--- EXTRACT PROVIDED ---
§

The black ink framing lines drawn around each design are thought to have been added at a later date, possibly in 1818, just prior to Blake giving the plates to John Linnell. The ink and wash work in the designs themselves may also have been executed at that time, although this cannot be ascertained for certain. It has been suggested that the framing lines may have been added due to the discrepancy between the size of the plates and the size of the paper (each sheet is 37.8 x 27 cm.).

Plates 1 and 3–10 of the Huntington copy were acquired by John Linnell sometime after 1818, with the missing title page replaced by an impression of the title page from There is No Natural Religion. The plates were sold from the Linnell estate on 15 March 1918 to Henry E. Huntington. Plate 2 was acquired by George A. Smith in 1853. It may have subsequently been owned by William Muir but was ultimately sold at Sotheby's by Sir Hickman Bacon on 21 July 1953, to Geoffrey Keynes, who donated it to the Fitzwilliam Museum in 1982.

After the original 1795 printing, the text of All Religions was not published again until 1893, in The Works of William Blake, Poetic, Symbolic and Critical, edited by W.B. Yeats and E.J. Ellis.

==Dating==
Until 1971, most editors tended to consider All Religions are One as later than There is No Natural Religion. For example, in his 1905 book The poetical works of William Blake; a new and verbatim text from the manuscript engraved and letterpress originals, John Sampson places No Natural Religion prior to All Religions in his "Appendix to the Prophetic Books". However, in 1971, Geoffrey Keynes argued that All Religions are One was the earlier of the two, based on what he saw as its "greater technical imperfection." In his 1978 book, The Complete Graphic Works of William Blake, David Bindman initially disagreed with Keynes, arguing that the imperfections in All Religions are not because of an earlier date of composition, but because of the increased complexity of the plates, with such complexity demonstrating Blake growing in confidence from the more rudimentary plates for No Natural Religion. Most scholars however support Keynes, and All Religions are One precedes There is No Natural Religion in almost all modern anthologies of Blake's work; for example, Alicia Ostriker's William Blake: The Complete Poems (1977), David V. Erdman's 2nd edition of The Complete Poetry and Prose of William Blake (1982), Morris Eaves', Robert N. Essick's and Joseph Viscomi's Blake's Illuminated Books, Volume 3: The Early Illuminated Books (1993), even Bindman's own The Complete Illuminated Books of William Blake (2003), and W.H. Stevenson's 3rd edition of Blake: The Complete Poems (2007).

§

--- DATA ---
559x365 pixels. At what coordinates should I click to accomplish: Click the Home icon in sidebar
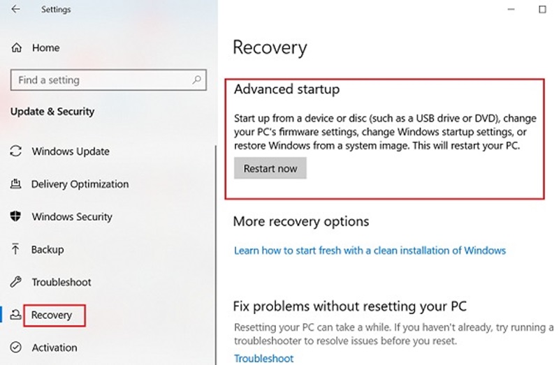tap(17, 48)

§

--- DIRECTIVE ---
Reproduce verbatim the portion of the excerpt on Blake's All Religions are One from "Plates 1 and" to "and E.J. Ellis.".

--- TASK SOLUTION ---
Plates 1 and 3–10 of the Huntington copy were acquired by John Linnell sometime after 1818, with the missing title page replaced by an impression of the title page from There is No Natural Religion. The plates were sold from the Linnell estate on 15 March 1918 to Henry E. Huntington. Plate 2 was acquired by George A. Smith in 1853. It may have subsequently been owned by William Muir but was ultimately sold at Sotheby's by Sir Hickman Bacon on 21 July 1953, to Geoffrey Keynes, who donated it to the Fitzwilliam Museum in 1982.

After the original 1795 printing, the text of All Religions was not published again until 1893, in The Works of William Blake, Poetic, Symbolic and Critical, edited by W.B. Yeats and E.J. Ellis.